Mark Robarts is a clergyman, not yet thirty, who has benefited from the patronage of his friend's mother, Lady Lufton. She chose him a devoted and capable wife and granted him the comfortable living of Framley at £800 a year. He lives perhaps too respectably, with a large household and a pony-chaise - things on the edge of propriety for a gentlemen of his standing and only just within his means. He has ambitions to move into even higher circles, even at the expense of his patroness' good opinion. With good intentions, he naively signs a note for dissolute politician Mr. Sowersby. The debt falls on Mark and he has to deal with the consequences towards not only his reputation but the happiness and security of his family. This conflict Mark's refusal to so anything at all about it makes up about a third of the novel, at least. It is frustrating and tedious. Thankfully, there are other people to follow.

Mark's sister, Lucy, comes to stay at the parsonage after the death of their father. She is a bright girl, but shy and without many of the higher refinements and accomplishments of other genteel women. Slowly, Lucy and young Lord Lufton form a mutual attachment. This further aggravates Lady Lufton, who would have her son marry a girl of her own choosing. Lucy, much like Mary Thorne in Doctor Thorne acts precisely within appropriate boundaries, but also speaks her mind and her conduct does much towards securing her own happiness. Lord Lufton, too, while not being entirely gallant, is not waiting on outside windfalls to accomplish his objectives, as Frank Gresham did. Trollope handles this conflict skillfully, one understands and sympathizes with Lady Lufton and her reasons in a way one couldn't Lady Arabella's. Arabella was a hostile hypocrite and the relationship of her and her family was incomprehensible outside the needs of the plot. In this novel Trollope got it right. The Luftons and the Robarts do argue and have fundamental disagreements, but they do so in a way that is compatible with their being friends and family.

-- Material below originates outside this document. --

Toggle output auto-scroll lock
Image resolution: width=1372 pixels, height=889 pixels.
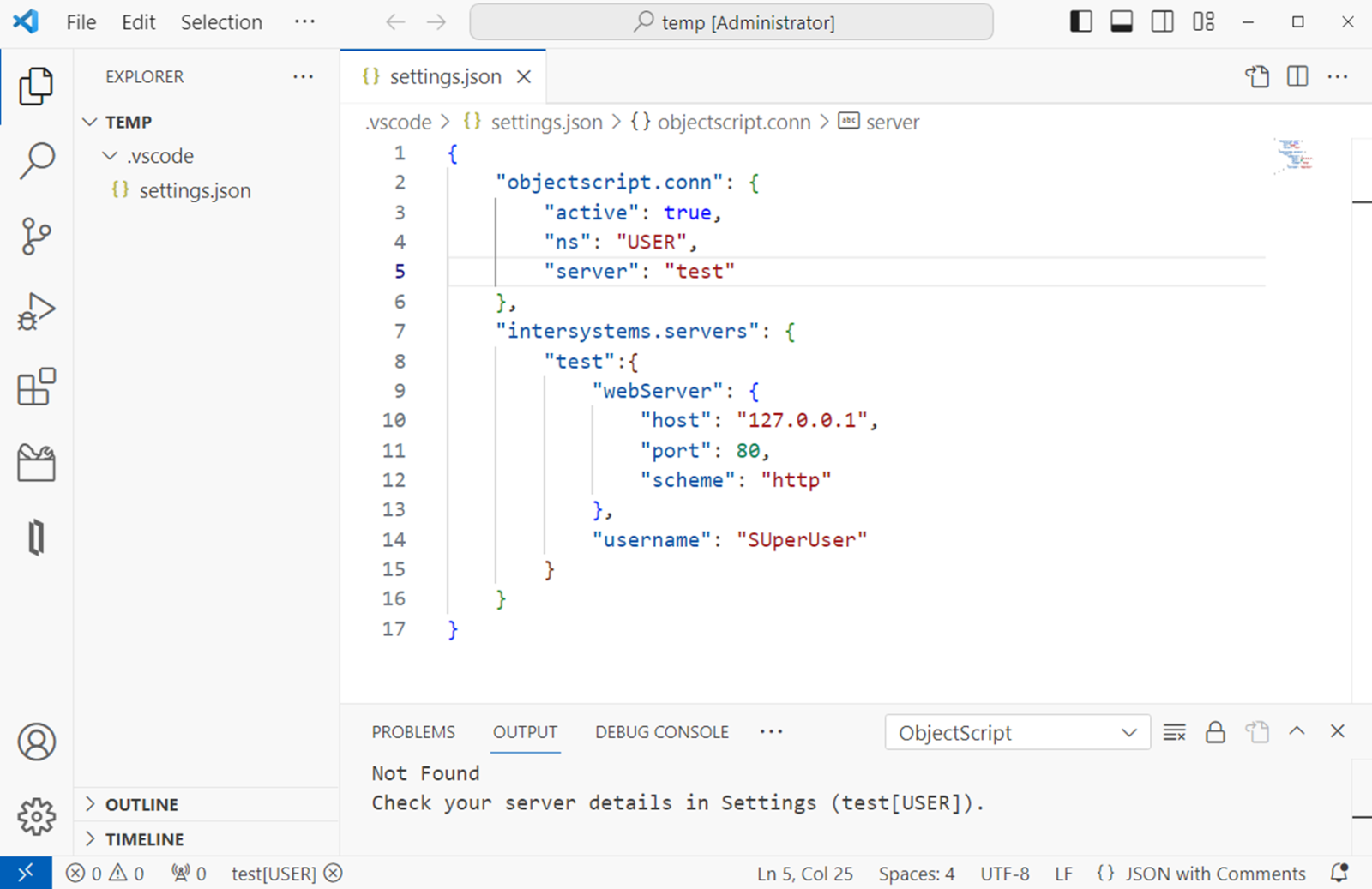(x=1215, y=732)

The Robarts are acquainted with the Greshams, which brings the indomitable Miss Dunstable into play. She is still pursued by all manner of fortune-hunters, including Mr. Sowersby, but she is more than a match for them. Miss Dunstable persists in beating society at its own game. Her triumph was my favorite part of the novel. There are other subplots of course. The Grantlys, the Proudies, the Arabins and others all have their chance. Even the devious Mr. Sowersby and his shallow sister and his political friends have a chance to present themselves in a way that is understandable and entertaining. All of it adds to a richly layered novel about morality, convention, marriage and politics. Trollope has his characters act and behave in a way that is stylized and exaggerated enough for a novel, but still within the bounds of realism.